A 72-year-old woman with moderate primary open-angle glaucoma was referred for management of her glaucoma and photophobia. Her ocular history is significant for routine cataract surgery in both eyes 6 years prior to presentation. She was diagnosed with glaucoma 7 months prior to presentation at which time the patient underwent sequential, ab externo, open conjunctival, Xen Gel Stent (Allergan, Inc.) placement with mitomycin-C (MMC) in each eye, approximately 2 weeks apart. The history obtained directly from the surgeon revealed that MMC dosing was 0.2 mL in a concentration of 0.2 mg/mL delivered through subconjunctival injection after placement of the gel stent. Intracameral moxifloxacin was injected at the time of surgery, and moxifloxacin and Maxitrol eyedrops were used in the postoperative period. The patient noted that, approximately 1 month after each surgery, she developed significant photophobia. An outside examination noted bilateral tonic pupils and concern for early bleb failure in the left eye. 2 months after the initial gel stent placement in the left eye, she underwent a bleb revision with a McCannel suture iris cerclage in the left eye. The intraocular pressure (IOP) in both eyes remained well controlled off pressure-lowering medications; however, the tonic pupils and photophobia persisted. The patient was subsequently referred for further assessment.

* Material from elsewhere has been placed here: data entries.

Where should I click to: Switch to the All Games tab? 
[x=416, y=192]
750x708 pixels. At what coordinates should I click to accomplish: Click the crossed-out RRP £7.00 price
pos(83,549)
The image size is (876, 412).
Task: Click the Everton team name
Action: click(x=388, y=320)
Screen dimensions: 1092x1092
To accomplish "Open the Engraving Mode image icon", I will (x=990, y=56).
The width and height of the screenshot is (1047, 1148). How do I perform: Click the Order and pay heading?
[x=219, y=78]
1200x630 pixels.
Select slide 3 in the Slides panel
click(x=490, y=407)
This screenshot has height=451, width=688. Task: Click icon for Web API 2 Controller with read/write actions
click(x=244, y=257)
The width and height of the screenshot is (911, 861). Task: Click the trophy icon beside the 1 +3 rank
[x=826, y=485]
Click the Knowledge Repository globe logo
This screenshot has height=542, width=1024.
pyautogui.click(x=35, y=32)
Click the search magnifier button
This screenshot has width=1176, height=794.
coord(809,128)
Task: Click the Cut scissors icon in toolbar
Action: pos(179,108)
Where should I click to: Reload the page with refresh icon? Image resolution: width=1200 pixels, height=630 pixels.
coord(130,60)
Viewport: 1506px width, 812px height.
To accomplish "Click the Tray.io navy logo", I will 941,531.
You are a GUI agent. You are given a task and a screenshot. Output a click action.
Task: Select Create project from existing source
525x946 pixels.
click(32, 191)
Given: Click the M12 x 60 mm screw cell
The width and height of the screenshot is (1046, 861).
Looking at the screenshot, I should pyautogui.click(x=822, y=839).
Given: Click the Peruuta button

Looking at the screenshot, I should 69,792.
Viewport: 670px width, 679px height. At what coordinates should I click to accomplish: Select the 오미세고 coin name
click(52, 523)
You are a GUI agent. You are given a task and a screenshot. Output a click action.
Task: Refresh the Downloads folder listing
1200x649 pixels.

At presentation, the patient's corrected distance visual acuity was 20/20 in each eye. Applanation tonometry IOP was 17 mm Hg and 14 mm Hg for the right and left eyes, respectively. Pupils were tonic and irregular. The lack of pupillary response prevented testing for relative afferent pupillary defects directly or by reverse testing. Slitlamp examination of the right eye was notable for a minimally elevated superior bleb and severe iris stromal atrophy with diffuse transillumination defects. The intraocular lens (IOL) appeared well positioned in the capsular bag without signs of pseudophacodonesis (Figure 1). The left eye was notable for a diffuse superior bleb and similar iris and IOL findings to the right eye, except for 2 McCannel iris sutures in the iris stroma (Figure 2). In both eyes, the anterior chambers were deep and quiet, and there were no corneal endothelial abnormalities. Fundus examinations of both the right and left eyes were notable for glaucomatous-appearing optic nerves and otherwise healthy macula, vessels, and periphery. Gonioscopy revealed open angles in each eye with fairly marked, densely layered pigment throughout the inferior angle and trabecular meshwork. The gel stents were positioned just anteriorly to the trabecular meshwork superiorly, well away from iris tissue.
Optical coherence tomography (OCT) of the nerve fiber layer (NFL) showed moderate to severe thinning inferiorly and superiorly in the right eye, with mild to moderate thinning inferiorly in the left eye (Supplemental Figure 1, https://links.lww.com/JRS/A510). Ganglion cell analysis correlated with the NFL findings (Supplemental Figure 2, https://links.lww.com/JRS/A510). Humphrey visual field testing revealed a dense superior arcuate in the right eye and moderate inferior arcuate in the left eye (Supplemental Figures 3 and 4, https://links.lww.com/JRS/A510). OCT of the macula in both eyes was unremarkable. Finally, specular microscopy showed normal endothelial density and configuration of each eye (Supplemental Figure 5, https://links.lww.com/JRS/A510).
What part of the patient's ocular history would you consider relevant to the development of tonic, atrophic pupils? What additional information would you want to know to help refine your differential diagnosis? What is your preferred surgical technique when implanting the Xen Gel Stent? Please include whether ab interno or ab externo and open or closed conjunctival approach to be used and mention antifibrosis dosing and method of administration. Finally, what would be your approach for managing this patient's severe photophobia, in the setting of her moderate open-angle glaucoma?